**EXTRACT TO READ**
⁂
DEV Community

anicca
anicca

Posted on

How to Handle Partial Failures in AI Agent Cron Jobs

TL;DR

Learn how to detect, recover from, and track partial failures in AI agent cron jobs. This approach improved our success rate from 70% to 95%. It handles cases where core functionality succeeds but secondary operations fail.

Prerequisites

  • AI agent framework (OpenClaw or similar)
  • Cron-based scheduled jobs
  • External API dependencies (social posting, message delivery)
  • Alert channel (Slack, Discord, etc.)

The Problem: Hidden Partial Failures

Consider this typical AI agent cron job flow:

# x-poster-morning example
✅ Post to X API (200 OK)
❌ Message delivery fails (Timeout/Rate Limit)
→ What's the job status?
Enter fullscreen mode Exit fullscreen mode

Traditional binary approach:

if curl -X POST $API_ENDPOINT; then
  echo "SUCCESS"
  exit 0
else
  echo "FAILED"  
  exit 1
fi
Enter fullscreen mode Exit fullscreen mode

This misses post successful + delivery failed scenarios.

Step 1: Granular Status Tracking

Add individual status tracking for each operation:

#!/bin/bash
declare -A RESULTS
OVERALL_SUCCESS=true

# Step 1: Post to X
if post_to_x "${CONTENT}"; then
  RESULTS[post]="✅ SUCCESS"
else
  RESULTS[post]="❌ FAILED"
  OVERALL_SUCCESS=false
fi

# Step 2: Message delivery
if deliver_message "${RESULT_MSG}"; then
  RESULTS[delivery]="✅ SUCCESS"
else
  RESULTS[delivery]="⚠️ FAILED"
  # Not a complete failure since posting succeeded
fi

# Step 3: Overall status determination
if [[ "${RESULTS[post]}" == *"SUCCESS"* ]]; then
  STATUS="PARTIAL_SUCCESS"
  if [[ "${RESULTS[delivery]}" == *"SUCCESS"* ]]; then
    STATUS="FULL_SUCCESS"
  fi
else
  STATUS="FULL_FAILURE"
fi
Enter fullscreen mode Exit fullscreen mode

Step 2: Tiered Slack Notifications

Different notification strategies based on failure type:

report_to_slack() {
  local status=$1
  case $status in
    "FULL_SUCCESS")
      openclaw message send --channel slack --target 'C091G3PKHL2' \
        --message "✅ x-poster-morning: All operations successful"
      ;;
    "PARTIAL_SUCCESS")
      openclaw message send --channel slack --target 'C091G3PKHL2' \
        --message "⚠️ x-poster-morning: Core success, delivery failed
Core: ${RESULTS[post]}
Delivery: ${RESULTS[delivery]}
Manual review needed"
      ;;
    "FULL_FAILURE")
⁂
**WORK TO COMPLETE**
**A)** In the article on handling partial failures in AI agent cron jobs, by how much did the described approach improve the success rate?
**B)** Continue the article on handling partial failures in AI agent cron jobs from the point at which it stops.
⁂
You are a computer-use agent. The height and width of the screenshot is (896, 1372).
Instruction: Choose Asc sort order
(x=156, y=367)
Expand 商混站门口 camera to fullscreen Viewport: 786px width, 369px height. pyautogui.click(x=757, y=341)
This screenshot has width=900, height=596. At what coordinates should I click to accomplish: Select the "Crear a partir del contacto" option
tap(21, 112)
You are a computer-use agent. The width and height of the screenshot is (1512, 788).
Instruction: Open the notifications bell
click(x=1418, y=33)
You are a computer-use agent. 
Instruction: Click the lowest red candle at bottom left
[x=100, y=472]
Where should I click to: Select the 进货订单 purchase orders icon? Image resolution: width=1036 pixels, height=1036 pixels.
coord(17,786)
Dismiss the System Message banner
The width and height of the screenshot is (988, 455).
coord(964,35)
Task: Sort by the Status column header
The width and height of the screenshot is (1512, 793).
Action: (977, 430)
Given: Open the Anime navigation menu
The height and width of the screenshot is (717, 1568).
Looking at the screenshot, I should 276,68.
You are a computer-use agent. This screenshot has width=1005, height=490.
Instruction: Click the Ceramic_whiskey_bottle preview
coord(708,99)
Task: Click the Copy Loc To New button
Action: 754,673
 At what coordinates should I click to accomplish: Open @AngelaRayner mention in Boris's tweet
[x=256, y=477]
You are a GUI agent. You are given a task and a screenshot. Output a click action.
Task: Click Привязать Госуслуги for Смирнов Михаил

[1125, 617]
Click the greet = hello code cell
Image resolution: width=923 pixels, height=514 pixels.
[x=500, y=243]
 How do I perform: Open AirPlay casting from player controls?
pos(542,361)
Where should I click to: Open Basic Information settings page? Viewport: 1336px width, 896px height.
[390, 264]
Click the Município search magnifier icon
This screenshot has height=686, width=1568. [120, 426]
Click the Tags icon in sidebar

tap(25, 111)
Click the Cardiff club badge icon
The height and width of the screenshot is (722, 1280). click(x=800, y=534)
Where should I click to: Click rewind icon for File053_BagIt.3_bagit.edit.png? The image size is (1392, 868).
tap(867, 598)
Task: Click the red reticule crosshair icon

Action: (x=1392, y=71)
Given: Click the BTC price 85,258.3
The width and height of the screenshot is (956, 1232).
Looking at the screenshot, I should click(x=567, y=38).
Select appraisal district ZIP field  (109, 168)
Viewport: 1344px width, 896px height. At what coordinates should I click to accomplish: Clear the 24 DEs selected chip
⁂
**OUTPUTS BY TASK**
**A)** It improved the success rate from 70% to 95%.

**B)**
      openclaw message send --channel slack --target 'C091G3PKHL2' \
        --message "❌ x-poster-morning: Complete failure
${RESULTS[post]}
Immediate action required"
      ;;
  esac
}
Enter fullscreen mode Exit fullscreen mode

Step 3: Smart Retry Logic

Retry the failed components, not the entire job:

retry_failed_delivery() {
  local max_attempts=3
  local attempt=1

  while [ $attempt -le $max_attempts ]; do
    echo "Delivery retry attempt $attempt/$max_attempts"

    if deliver_message "${CACHED_RESULT}"; then
      RESULTS[delivery]="✅ SUCCESS (retry $attempt)"
      return 0
    fi

    sleep $((attempt * 10))  # Exponential backoff
    ((attempt++))
  done

  RESULTS[delivery]="❌ FAILED after $max_attempts retries"
  return 1
}
Enter fullscreen mode Exit fullscreen mode

Step 4: State Persistence

Save partial failure states for later analysis:

STATE_FILE="/Users/anicca/.openclaw/workspace/cron-state/${JOB_NAME}-$(date +%Y-%m-%d).json"

save_job_state() {
  cat > "$STATE_FILE" << EOF
{
  "timestamp": "$(date -Iseconds)",
  "job": "$JOB_NAME",
  "status": "$STATUS", 
  "results": {
    "post": "${RESULTS[post]}",
    "delivery": "${RESULTS[delivery]}"
  },
  "retry_count": $RETRY_COUNT
}
EOF
}

# Query failed jobs for manual recovery
load_failed_jobs() {
  find /Users/anicca/.openclaw/workspace/cron-state -name "*.json" \
    -exec jq -r 'select(.status=="PARTIAL_SUCCESS") | .job + ": " + .timestamp' {} \;
}
Enter fullscreen mode Exit fullscreen mode

Step 5: Success Rate Metrics

Track performance over time:

update_metrics() {
  METRICS_FILE="/Users/anicca/.openclaw/workspace/metrics/cron-success-rate.json"

  jq --arg job "$JOB_NAME" --arg status "$STATUS" --arg date "$(date +%Y-%m-%d)" '
    .[$date][$job] = {
      "status": $status,
      "timestamp": now
    }
  ' "$METRICS_FILE" > "${METRICS_FILE}.tmp" && mv "${METRICS_FILE}.tmp" "$METRICS_FILE"
}

weekly_report() {
  echo "## Cron Success Rate (Last 7 days)"
  jq -r '
    to_entries |
    map(select(.key >= (now - 7*24*3600 | strftime("%Y-%m-%d")))) |
    map(.value | to_entries | map(.value.status)) |
    flatten |
    group_by(.) |
    map({status: .[0], count: length}) |
    .[]
  ' "$METRICS_FILE"
}
Enter fullscreen mode Exit fullscreen mode

Complete Implementation

#!/bin/bash
set -euo pipefail

JOB_NAME="x-poster-morning"
declare -A RESULTS
RETRY_COUNT=0
STATE_FILE="/Users/anicca/.openclaw/workspace/cron-state/${JOB_NAME}-$(date +%Y-%m-%d).json"

main() {
  # Execute core logic
  execute_core_logic

  # Determine initial status
  determine_overall_status

  # Retry delivery if partial failure
  if [[ "$STATUS" == "PARTIAL_SUCCESS" ]]; then
    retry_failed_delivery
    determine_overall_status  # Re-evaluate
  fi

  # Save state, notify, update metrics
  save_job_state
  report_to_slack "$STATUS"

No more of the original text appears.